Alex Granovsky
gran@classic.chem.msu.su
all known versions of Open MPI have buggy implementation of collective
operations. Their use may result in program hangs. This problem is
caused by design flaw of implementation of collective operations in
Open MPI.
Some versions of Open MPI included a "bugfix" for this flaw.
This "bugfix" periodically synchronizes processes by calling
MPI_Barrier after a certain number of calls to collective operations.
As far as I know, this "bugfix" was removed in the recent versions of
Open MPI.
Independently on the existence of this "bugfix", Firefly has several
specific keywords that can be used to solve problems with collective
operations. These keywords were introduced about twenty years ago.
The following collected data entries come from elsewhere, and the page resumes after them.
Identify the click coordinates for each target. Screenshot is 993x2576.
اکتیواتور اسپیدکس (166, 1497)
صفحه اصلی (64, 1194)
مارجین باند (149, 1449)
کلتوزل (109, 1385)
They belong to the $SYSTEM group and are as follows:
MXBCST (integer) - the maximum size (in DP words) of the message used in broadcast operation. Default is 32768. You can change it to see whether this helps MPISNC (logical) - activates the strategy when the call of the broadcast operation will periodically synchronize all MPI processes. Default is false. Setting it to true should resolve most buffer-overflow problems by the cost of somewhat reduced performance. MXBNUM (integer) - the maximum number of broadcast operations which can be performed before the global synchronization call is done. Relevant if MPISNC=.true. Default is 100. LENSNC (integer) - the maximum total length (in DP words) of all messages which can be broadcasted before the global synchronization call is done. Relevant if MPISNC=.true. Default is dependent on the number of processes used (meaningful values vary from 20000 to, say, 262144 or even more).
I'd suggest you to try MPISNC option first, i.e. run Firefly's job with MPISNC=.t.
Hope this helps.
Kind regards,
Alex Granovsky
On Fri May 26 '17 6:05am, Panwang Zhou wrote
--------------------------------------------
>Dear all,
>Recently I upgrade the OS of our cluster to CentOS 7.3, and then I try to install the Firefly 8.2 Linux/OpenMPI v. 1.8.x, dynamically linked version and 2.0.x.
>I compile the openmpi with the following commands:
>../configure --prefix=/apps/mpi/openmpi/1.8.7/gnu_m32 CC=gcc CXX=g++ FC=gfortran CFLAGS=-m32 CXXFLAGS=-m32 FCFLAGS=-m32
>make all install
>Then I try to run test jobs and the jobs hang after some normal calculations: Firefly is running and the updating the output file is stopped. This is also for the version 2.0.2.
>When I switch to the openmpi 1.6.5, all the calcualtions terminated normally.
>So what's the problem for the openmpi 1.8.x and 2.0.x, are there some special compiler parameters needed?
>Best Regards!
>